**Data extract**
__________________________________________________

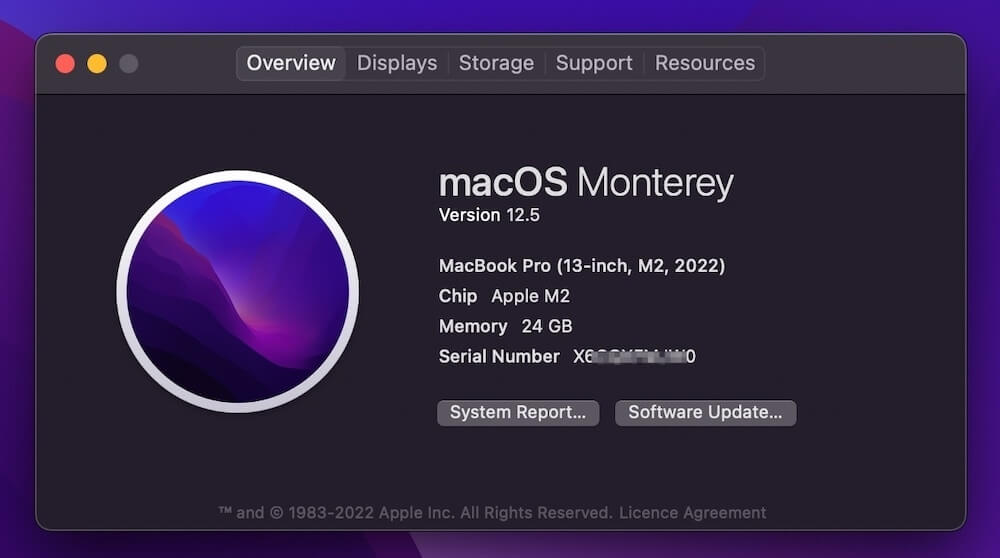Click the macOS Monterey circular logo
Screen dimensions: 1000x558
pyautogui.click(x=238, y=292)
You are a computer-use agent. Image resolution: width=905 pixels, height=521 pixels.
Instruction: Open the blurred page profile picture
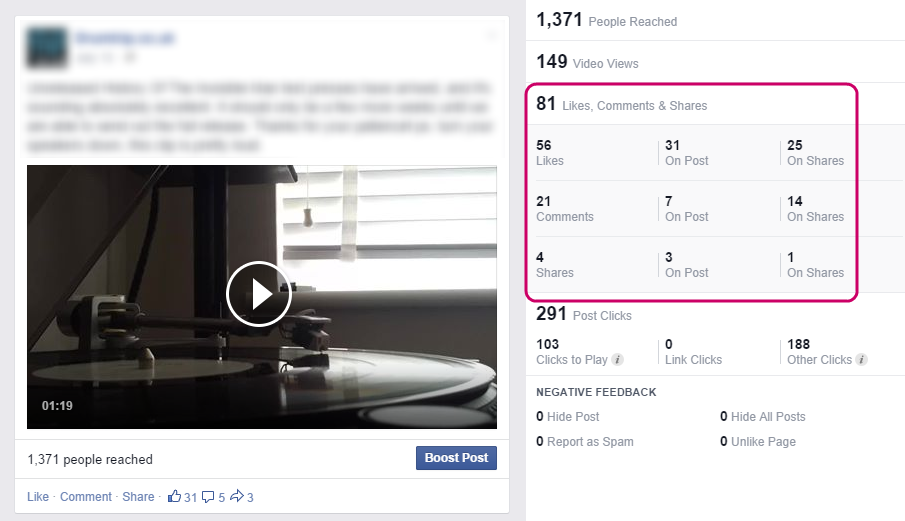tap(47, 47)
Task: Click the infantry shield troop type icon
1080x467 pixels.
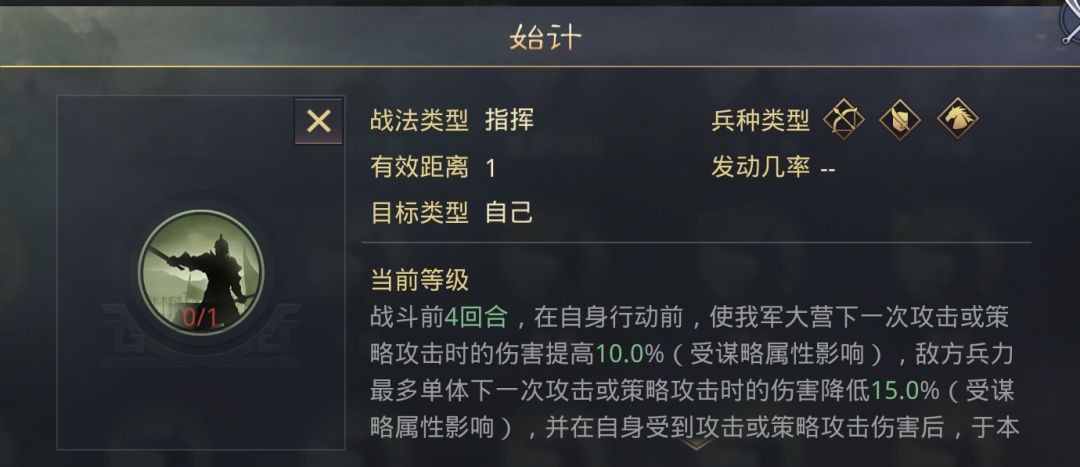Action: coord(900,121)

__________________________________________________

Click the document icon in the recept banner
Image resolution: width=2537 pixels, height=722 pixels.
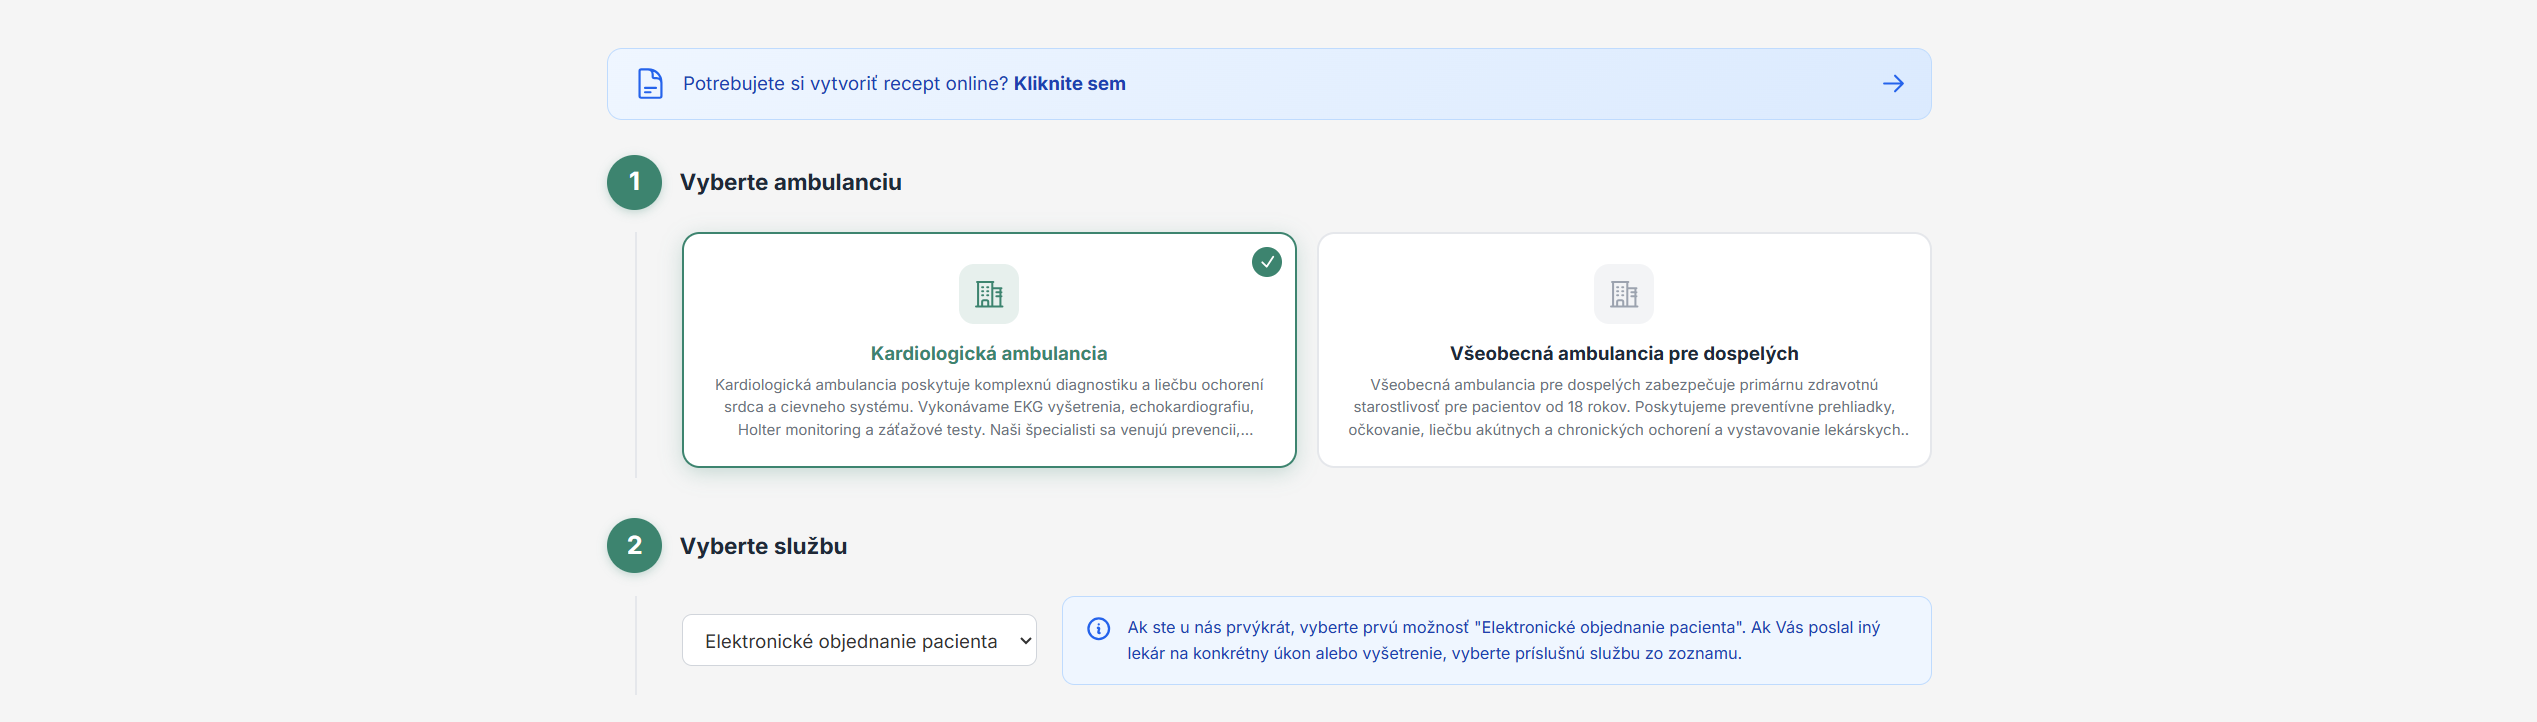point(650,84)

__________________________________________________

**Instructions to follow**
Please copy the records above, starting at the line that contains "Click the macOS Monterey circular logo" and ending at the line that contains "tap(47, 47)", and replace "computer-use agent" with "screen-control agent" while keeping everything else the same. Leave the pictures out of your answer.

**Worked answer**
Click the macOS Monterey circular logo
Screen dimensions: 1000x558
pyautogui.click(x=238, y=292)
You are a screen-control agent. Image resolution: width=905 pixels, height=521 pixels.
Instruction: Open the blurred page profile picture
tap(47, 47)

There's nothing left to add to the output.